Put a Little Love in Your Heart

As Jackie DeShannon sings in her song, “Put a Little Love in Your Heart:”

Think of your fellow man,
lend him a helping hand
put a little love in your heart…

We are living in cruel times. Human kindness, decency, and regard for others seem to be on the wane. Obviously, during the history of mankind, boorish behavior has existed and may even have been the norm, but one would hope that at this point in the human journey we would have learned to “play nice.”

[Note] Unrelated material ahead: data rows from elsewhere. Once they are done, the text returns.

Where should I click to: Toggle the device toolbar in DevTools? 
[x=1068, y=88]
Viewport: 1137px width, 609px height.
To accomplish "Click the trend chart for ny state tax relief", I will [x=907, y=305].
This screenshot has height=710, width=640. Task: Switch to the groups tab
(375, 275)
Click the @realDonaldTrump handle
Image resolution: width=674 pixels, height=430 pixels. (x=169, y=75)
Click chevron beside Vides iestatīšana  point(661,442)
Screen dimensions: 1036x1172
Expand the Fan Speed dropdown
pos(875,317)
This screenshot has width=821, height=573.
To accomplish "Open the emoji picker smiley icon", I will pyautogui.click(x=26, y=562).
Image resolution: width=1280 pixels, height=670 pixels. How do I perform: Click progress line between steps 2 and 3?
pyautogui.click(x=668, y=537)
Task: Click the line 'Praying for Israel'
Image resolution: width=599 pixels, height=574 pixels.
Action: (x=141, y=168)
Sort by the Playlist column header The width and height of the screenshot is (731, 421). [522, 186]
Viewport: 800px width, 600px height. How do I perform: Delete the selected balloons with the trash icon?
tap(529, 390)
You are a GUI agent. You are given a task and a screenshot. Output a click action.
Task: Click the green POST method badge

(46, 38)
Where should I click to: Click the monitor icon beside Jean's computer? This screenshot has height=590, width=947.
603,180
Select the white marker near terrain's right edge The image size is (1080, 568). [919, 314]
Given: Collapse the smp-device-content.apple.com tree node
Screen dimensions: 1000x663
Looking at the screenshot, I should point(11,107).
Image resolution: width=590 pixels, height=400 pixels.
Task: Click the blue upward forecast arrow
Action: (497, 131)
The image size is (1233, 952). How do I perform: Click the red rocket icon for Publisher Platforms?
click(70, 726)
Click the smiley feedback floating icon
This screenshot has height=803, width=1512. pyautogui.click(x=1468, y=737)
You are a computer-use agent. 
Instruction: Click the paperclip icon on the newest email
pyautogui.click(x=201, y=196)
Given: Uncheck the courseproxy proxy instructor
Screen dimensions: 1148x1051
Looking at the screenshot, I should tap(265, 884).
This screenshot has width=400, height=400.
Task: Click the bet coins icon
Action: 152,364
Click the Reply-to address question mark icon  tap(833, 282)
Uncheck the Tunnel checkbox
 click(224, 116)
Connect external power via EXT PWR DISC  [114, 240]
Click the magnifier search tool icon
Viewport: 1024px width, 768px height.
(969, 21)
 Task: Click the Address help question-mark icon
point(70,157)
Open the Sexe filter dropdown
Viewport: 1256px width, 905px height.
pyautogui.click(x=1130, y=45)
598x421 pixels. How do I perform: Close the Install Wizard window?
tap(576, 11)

Recent incidents involving children make one wonder whether families are taking the time to instruct children on the basic niceties of human behavior. I grew up in Minnesota, not the fictional Lake Wobegon of Garrison Keillor’s imagination, “where all the women are strong, all the men are good-looking, and all the children are above average,” but Minnesota “nice” just the same. Not only did parents instruct and discipline their children, but neighbors knew each other, and they all assumed responsibility for making certain that all children behaved properly. In fact, the entire community, really everyone we encountered- school teachers and staff, shopkeepers, extracurricular organizations’ staff, the police- kept an eye on children. It was not unusual for parents to receive a call from any of the above to ask if they knew that their child was out late or engaging in inappropriate behavior. I can tell you that when my parents received a call like that, it resulted in some type of punishment for my brothers and me.

Whoo boy! Have things ever changed, and for the worse. I will give you three examples:

First, a recent news story featured a mother and father who appeared at their son’s elementary school, sadly and coincidentally, on a day designated as “Family Fun Day,” to take him out of school early. The mother refused to abide by school protocol, which required that she go to the school’s office to present identification before she left with her son. The protocol was instituted to prevent unauthorized people from leaving with children. Instead of following protocol, the mother insisted on removing her son from the playground. When the principal and vice principal tried to stop her, the mother assaulted them, and the father later joined in. The mother has been charged with aggravated assault, criminal conspiracy, criminal trespass, simple assault, reckless endangerment of another person, disorderly conduct, and harassment. At the time the news story was published, the father, who ran away, was still being sought by authorities.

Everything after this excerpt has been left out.